Morris is seven minutes younger than his fraternal twin brother, Markieff. He is a fan of his hometown Philadelphia Eagles while Markieff roots for the rival Dallas Cowboys. His nicknames are "Mook" and "Flask Dad". Morris' girlfriend Amber Soulds gave birth to a son, Marcus Jr., on July 20, 2018. Beginning with the 2018–19 season, Morris donned "Morris Sr." on the back of his gameday jersey.

The Morris brothers and former teammates Goran and Zoran Dragić all briefly played for the Suns during the fourth quarter of the team's January 2, 2015 112–96 victory over the Philadelphia 76ers. It marked the first time in the NBA's history that two pairs of brothers were on the court for the same team at the same time.

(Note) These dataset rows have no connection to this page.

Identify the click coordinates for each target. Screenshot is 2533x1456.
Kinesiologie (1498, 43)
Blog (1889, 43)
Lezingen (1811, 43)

On February 26, 2012, the state of Kansas filed battery charges against Morris and another assailant, Julius K. Harris, for punching an employee of the Cave, a bar and nightclub in Lawrence, Kansas in which they had been watching the final Border War basketball match between Kansas and Missouri. Morris and Harris entered a diversion agreement for the battery charge, with Morris paying a $300 diversion fee, $60 in court fees, and agreeing not to come in contact with the victim or The Cave for one year.

On January 24, 2015, Marcus and Markieff Morris were involved in two aggravated assault cases as five different men (including the twins and former Baltimore Ravens safety Gerald Bowman) allegedly assaulted 36-year-old Eric Hood outside the Nina Mason Pulliam Recreation Center in Phoenix, Arizona. Hood mentored the Morris twins from high school until the end of their college careers; the brothers assaulted Hood for "sending an inappropriate text message" to their mother. The case against the Morris brothers was first brought on August 3, 2015; the trial concluded on October 3, 2017, with the twins and Gerald Bowman found not guilty and the accused Julius Kane and Christopher Melendez Jr. confessing their guilt in September 2017. In spite of the resolution the incident was considered a catalyst for the Suns trading Marcus to the Pistons on July 9, 2015 and a factor in dealing his brother to the Washington Wizards on February 18, 2016.

On January 11, 2024, Morris was awarded the key to the City of Philadelphia for his contributions on and off the court. The Morris twins helped create the Family Over Everything Foundation, an organization that assists members of under-served communities in Philadelphia and other cities.

On July 27, 2025, Morris was arrested in Broward County, Florida on an out-of-state related fraud-insufficient funds check charge, $265,000 worth of bad checks were written. Morris was then detained without bond. On August 7, the fraud and theft charges against Morris, which had been filed in Las Vegas, Nevada, were dismissed after he agreed to pay off $265,000 in gambling debts which he owed to the Wynn Las Vegas and the MGM Grand Hotels and Casinos in Las Vegas.